A 2.00 -m-long string of mass \(10.0 \mathrm{~g}\) is clamped at both ends. The tension in the string is \(150 \mathrm{~N}\). a) What is the speed of a wave on this string? b) The string is plucked so that it oscillates. What is the wavelength and frequency of the resulting wave if it produces a standing wave with two antinodes?

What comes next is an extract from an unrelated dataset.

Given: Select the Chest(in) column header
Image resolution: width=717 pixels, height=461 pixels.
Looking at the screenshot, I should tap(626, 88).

a) Starting from the general wave equation (equation 15.9 ), prove through direct derivation that the Gaussian wave packet described by the equation \(y(x, t)=(5.00 m) e^{-0.1(x-5 t)^{2}}\) is indeed a traveling wave (that it satisfies the differential wave equation). b) If \(x\) is specified in meters and \(t\) in seconds, determine the speed of this wave. On a single graph, plot this wave as a function of \(x\) at \(t=0, t=1.00 \mathrm{~s}, t=2.00 \mathrm{~s},\) and \(t=3.00 \mathrm{~s}\) c) More generally, prove that any function \(f(x, t)\) that depends on \(x\) and \(t\) through a combined variable \(x \pm v t\) is a solution of the wave equation, irrespective of the specific form of the function \(f\)

Which of the following transverse waves has the greatest power? a) a wave with velocity \(v\), amplitude \(A\), and frequency \(f\) b) a wave of velocity \(v\), amplitude \(2 A\), and frequency \(f / 2\) c) a wave of velocity \(2 v\), amplitude \(A / 2\), and frequency \(f\) d) a wave of velocity \(2 v\), amplitude \(A\), and frequency \(f / 2\) e) a wave of velocity \(v\), amplitude \(A / 2\), and frequency \(2 f\)

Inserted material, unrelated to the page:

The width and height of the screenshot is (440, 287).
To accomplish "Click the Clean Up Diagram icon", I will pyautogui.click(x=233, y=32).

Why do circular water waves on the surface of a pond decrease in amplitude as they travel away from the source?

Hiking in the mountains, you shout "hey," wait \(2.00 \mathrm{~s}\) and shout again. What is the distance between the sound waves you cause? If you hear the first echo after \(5.00 \mathrm{~s}\), what is the distance between you and the point where your voice hit a mountain?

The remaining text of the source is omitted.